The thesis of this book is: Covenantal behavioural change requires a certain disposition of the heart (i.e., the intensive presence of certain preconditions) on the part of the Christian seeking or requiring such change. The Scriptures teach and illustrate that the preconditions of covenantal behavioural change are: 1) understanding; 2) belief; 3) hope; 4) acknowledgement/confession; 5) desire; 6) willingness; 7) commitment to action.5


1 The use of the phrase 'covenantal behavioural change' implies at least two presuppositions. First, all of life, including human thinking and behaviour, must be interpreted in reference to God. All human beings stand in a necessary Creator-creature relationship with God and owe Him total allegiance, obedience, and commitment. The use of a phrase like 'positive behavioural change' may be serviceable, but may connote epistemological neutrality or autonomous human rationality. "In Him we live and move and exist" (Acts 17:28a). David Powlison states, "Every facet of being human is related to God. Motivation, cognition, emotions, interpersonal relationships, vocational life, counseling and physiology each have an intrinsic and essential God-ward referent" (Powlison, 1984, 270). Second, Christians alone sustain a special redemptive and covenantal relationship with God (in addition to the Creator-creature relationship), and thus should evidence a certain kind of behaviour and should strive for prescribed behavioural ideals, defined in terms of conformity to the image of Christ. This book addresses the matter of behavioural change in reference to those in this special redemptive and covenantal relationship with God in Christ.

2 In order to avoid awkwardness and lack of fluidity in the writing style, I have opted to use only the masculine forms of pronouns (to be generically understood), rather than both the masculine and feminine ones (e.g., 'he or she', 'himself or herself', etc.). Further, I have self-consciously 'de-technicalized' the language in order to make this work quite readable. I have adopted a style suitable for the maturing layperson. I have deliberately used Biblical categories. For instance, the original title of this work was: "The Transcendental Aspects of Positive Behavioural Change."

3 This term serves to collectively embrace and refer to the various functions of the heart. The terms 'cognitively' or 'attitudinally' are too restrictive. The dispositional includes these two concepts. I define 'dispositional' (or 'dispositionally') as referring to the inclinational or directive state of the functions of the heart (e.g., the thinking, the willing, the desiring, and the feeling). In a qualified sense, I could have used the term 'spiritually', or even 'psychologically' (Biblically defined), but such usage may have resulted in misinterpretation.

4 I have used pseudonyms for my counselees throughout this book in order to protect them and ensure confidentiality. All counselees referred to in this book have granted me their consent to extract from their letters, journals, etc.

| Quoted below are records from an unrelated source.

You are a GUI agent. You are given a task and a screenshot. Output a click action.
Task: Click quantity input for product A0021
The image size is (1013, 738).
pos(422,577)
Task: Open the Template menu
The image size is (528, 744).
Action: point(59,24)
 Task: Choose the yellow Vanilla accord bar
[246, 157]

5 Admittedly, both Christians and non-Christians alike possess these heart preconditions, in virtue of the imago dei. The preconditions are essential 'intra-psychic' components of humanness. Accordingly, even non-Christians can experience positive behavioural change. Yet only the Christian can experience covenantal behavioural change, which is true change. The actual difference between the behavioural change of the Christian and non-Christian concerns focus, direction, and means. For the Christian, change is theistically and Biblically informed and defined, whereas for the non-Christian, change is autonomously and humanistically informed and defined.